Performance at equal clocks
Before moving on to the tests of the models on the market we naturally wanted to check performance at equal clocks so as to measure the IPC gains announced in practice. To do so we overclocked a Core i7-2600K and a Core i7-3770K to 4.5 GHz on a DZ77GA-70K motherboard. They come with 2x4 GB of DDR3-1600 9-9-9.


There’s an average gain of 3.7% at equal clocks. Some applications are significantly faster, with for example a 7.7% difference in Adobe Lightroom, 6.8% in x264 and 6.1% in Bibble. In contrast, there’s only a 0.6% gain in Fritz Chess, 1.3% in Visual Studio 2010 and 1.7% in WinRAR.

In games the average gain is 2.8%, but Crysis 2 is apparently limited by the GPU. If we discount Crysis 2, the average goes up to 3.2% with just 1.2% better in F1 2011 but 5.9% in Starcraft II. As you’ll have understood, as a ‘Tick’ at equal clocks Ivy Bridge doesn’t produce anything dramatic in terms of IPC. Sandy Bridge was itself already very good in terms of efficiency!
What about DDR3-2133?
For this test G.Skill supplied us with a 16 GB kit of DDR3-2400 RipjawZ certified at 11-11-11 at 1.65v.


Unfortunately, this mode wouldn’t run on the DZ77GA-70K motherboard, but we did run our test suite on Ivy Bridge, still at 4.5 GHz with DDR3 2133 10-10-10 so as to show you the gains this gives compared to standard DDR3-1600 9-9-9.

We started with a memory latency reading in AIDA64 and the multithreaded bandwidth in the RightMark Multi-Threaded Memory Test:

- Latency: 33.7ns instead of 39.3ns
- Reads: 30.67 GB/s in place of 23.52 GB/s
- Writes: 29.14 GB/s in place of 22.37 GB/s

What does this translate to in practice?


The average gain with applications was 3.7% … the same as that provided by Ivy Bridge over Sandy Bridge! Three applications pulled this figure upwards significantly: 7-zip with +13.8%, Lightroom with +11.4% and WinRAR with a gain of 7.1%. In eight other cases the gain was under 2%.

The average gain in games was 5.7% and there was even a gain in Crysis 2, which is rather surprising given that it was limited by the GPU. Starcraft 2 responds best to the memory clock increase with a gain of 7.7%.
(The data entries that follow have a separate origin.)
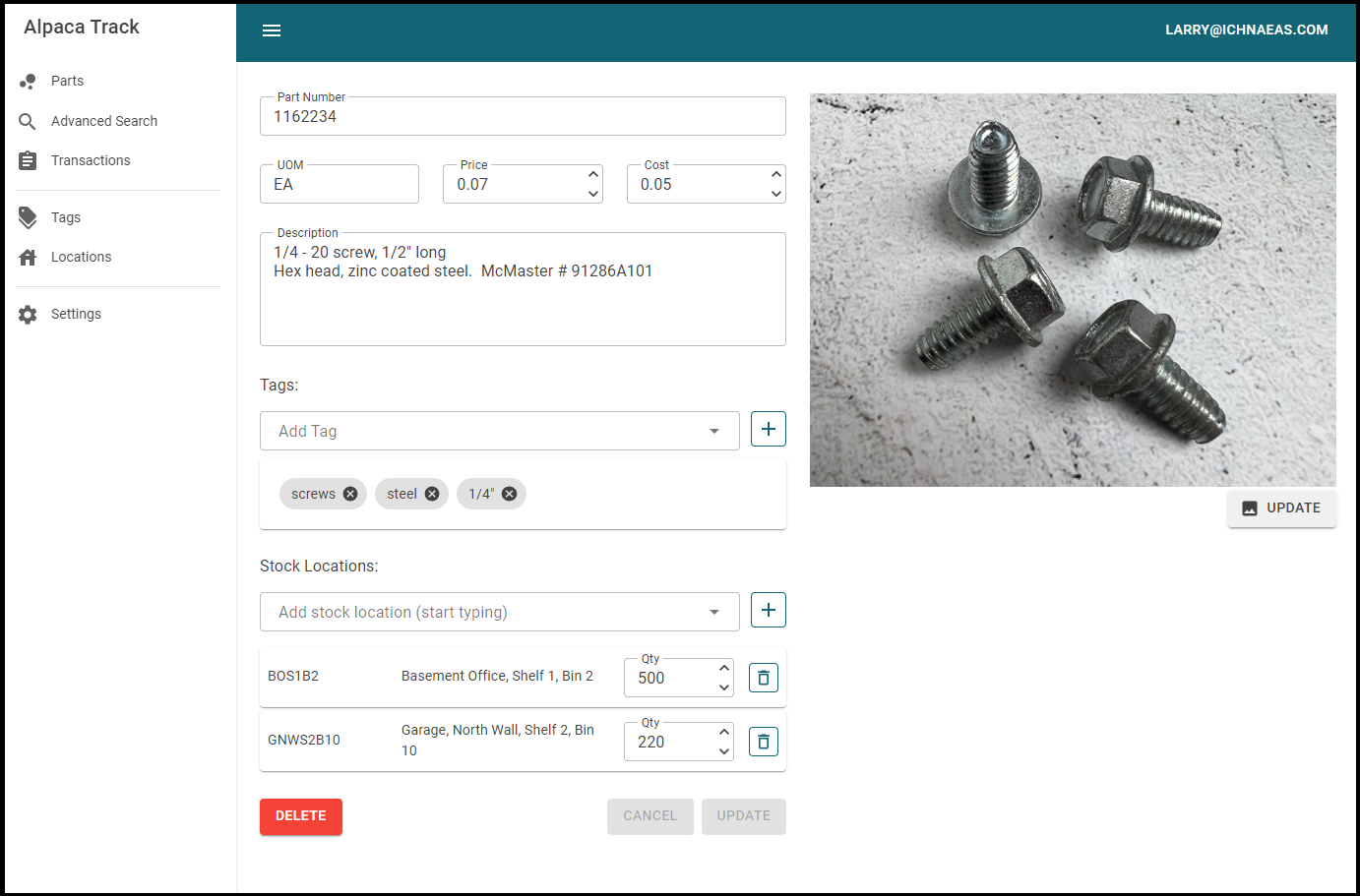Open the hamburger navigation menu

[272, 30]
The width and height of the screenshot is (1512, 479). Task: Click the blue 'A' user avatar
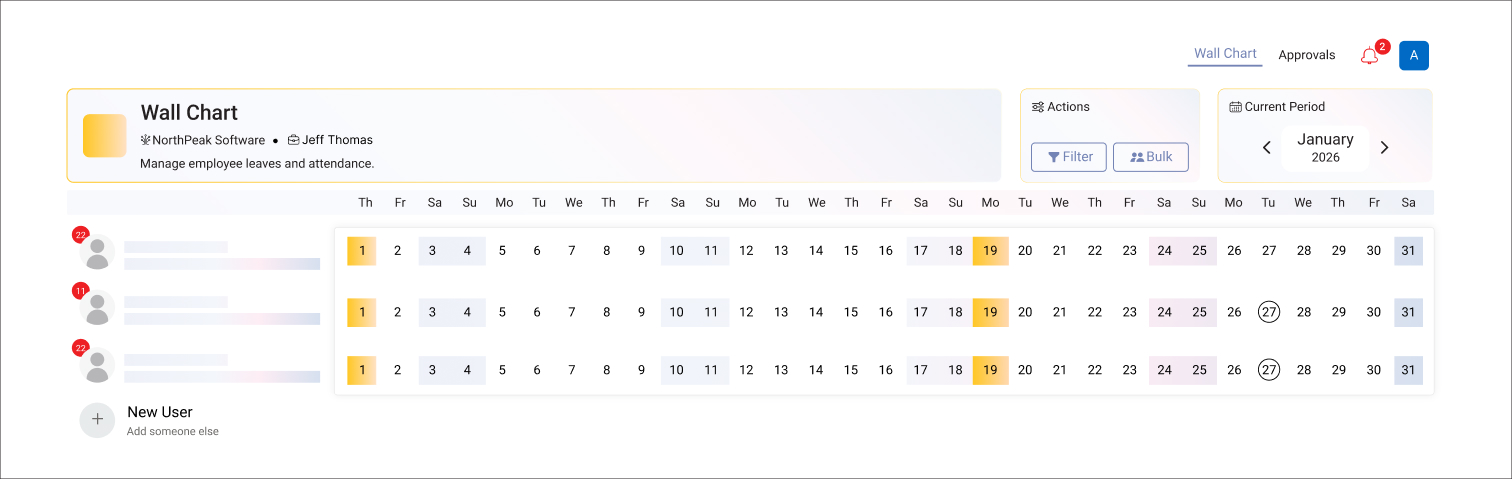click(1413, 56)
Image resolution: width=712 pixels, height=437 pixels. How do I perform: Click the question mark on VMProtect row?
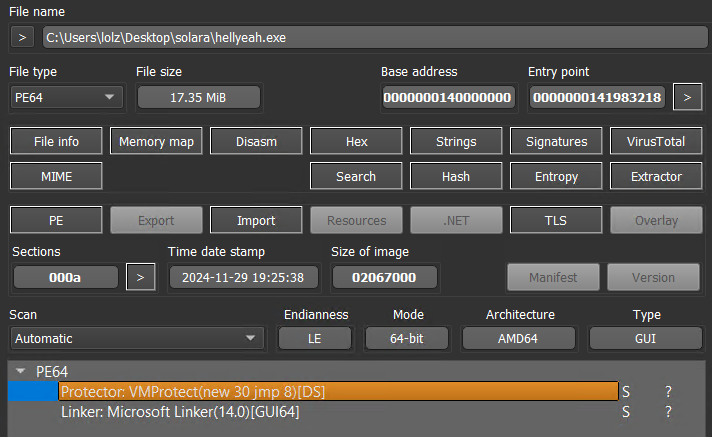[668, 391]
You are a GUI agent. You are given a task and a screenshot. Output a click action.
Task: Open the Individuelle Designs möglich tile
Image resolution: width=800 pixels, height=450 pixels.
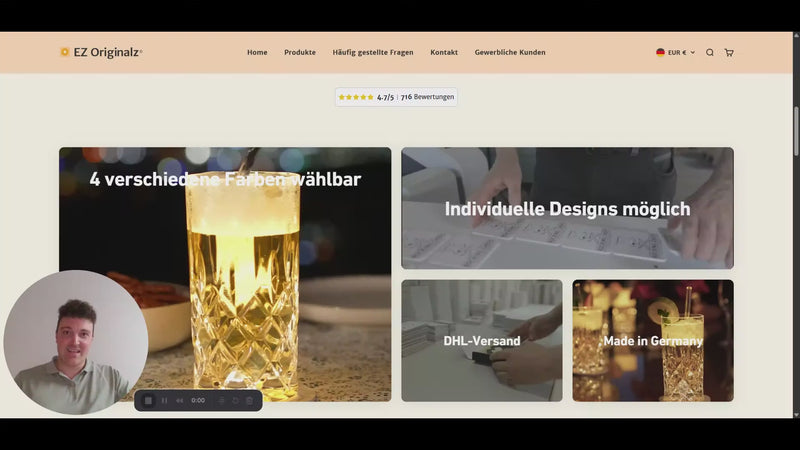(567, 208)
With RAM being very affordable at the moment, acquiring a faster kit shouldn’t therefore be completely excluded. A DDR3-2133 kit is around 50% more expensive than a DDR3-1600 one, but for 8 GB the difference is only around €25!
PCI Express 3.0

Our last test on this page concerns PCI Express 3.0 performance. We compared the performance obtained with PCI Express 3.0 x16 and PCI Express 2.0 x16 with a Radeon HD 7950 to take the readings, in non-paged pool mode to push the interface and controller to a maximum.


A good surprise as theoretical performance was doubled going from 2.0 to 3.0. There’s a particularly marked gain from the CPU to the GPU where we were at 9.2 GB/s on Sandby Bridge-E (see our test here). Performances between Sandy Bridge and Ivy Bridge were the same in 2.0 x16 mode. Note however that such bandwidth isn't really exploited as yet, as noted in this article.